Uma pesquisa realizada pela Organização Pan-Americana de Saúde (Opas/OMS), em parceria com o ObservaPICS/Fiocruz, a Rede MTCI Américas e o Centro Latino-Americano e do Caribe de Informação em Ciências da Saúde (Bireme/BVS), iniciada em 2021, aponta também que informações sobre as PICS constam em sites institucionais de pelo menos 10 de 36 países do continente americano, como Brasil, Bolívia, Colômbia, Cuba, EUA, Haiti, México, Nicarágua, Paraguai, Uruguai e Venezuela.
Segundo o artigo “Panorama mundial da educação médica em terapêuticas não convencionais”, um levantamento realizado em 1990 apontou que 34% da população norte-americana adulta utilizava alguma prática da Medicina Integrativa, ou, como é chamado na pesquisa, “complementary and alternative medicine” (medicina complementar e alternativa em tradução livre). Em 1997, a mesma pesquisa apontou um aumento na procura das práticas, chegando a 42% da população. Um novo levantamento, em 2002, apontou que o uso das práticas integrativas e complementares permanecia constante, estimando que 72 milhões de norte-americanos adultos faziam uso de duas ou mais modalidades. Realizada também na Europa, a pesquisa mostrou que 46% da população alemã fazia uso das práticas integrativas, assim como 49% da população francesa.
Algumas pesquisas realizadas em outros países confirmaram também o uso de práticas da MI por grande parte da população – mais de 50% – em diversos transtornos e doenças, como a Alemanha (tratamento complementar de oncologia e epilepsia), Canadá (pediatria neurológica), Arábia Saudita (dermatologia), Sérvia (oncologia), Austrália (oncologia) e Taiwan (traumatismos cranianos), por exemplo.
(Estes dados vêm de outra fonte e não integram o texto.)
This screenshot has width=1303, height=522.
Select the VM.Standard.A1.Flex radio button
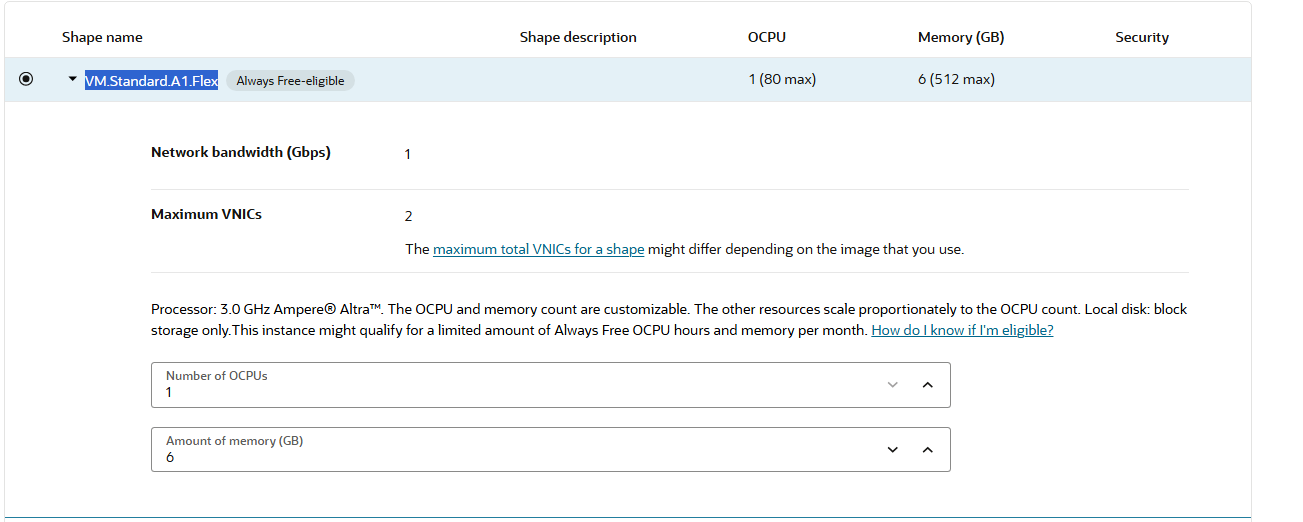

Este progressivo aumento da demanda pelas PICS está diretamente associado à insatisfação dos pacientes com a medicina convencional, que buscam por uma compreensão integral de si mesmos e de tratamentos que o percebam como um indivíduo único e complexo. Além disso, evitar danos colaterais de remédios utilizados pela medicina convencional, assim como uma relação mais profunda e de confiança entre paciente e médico também são questões, muitas vezes, colocadas por quem busca a Medicina Integrativa.
Aos profissionais de saúde é de extrema importância a capacitação profissional para obter conhecimento qualificado sobre as diversas práticas inseridas na saúde integrativa e embasamento para propor os tratamentos adequados a cada paciente.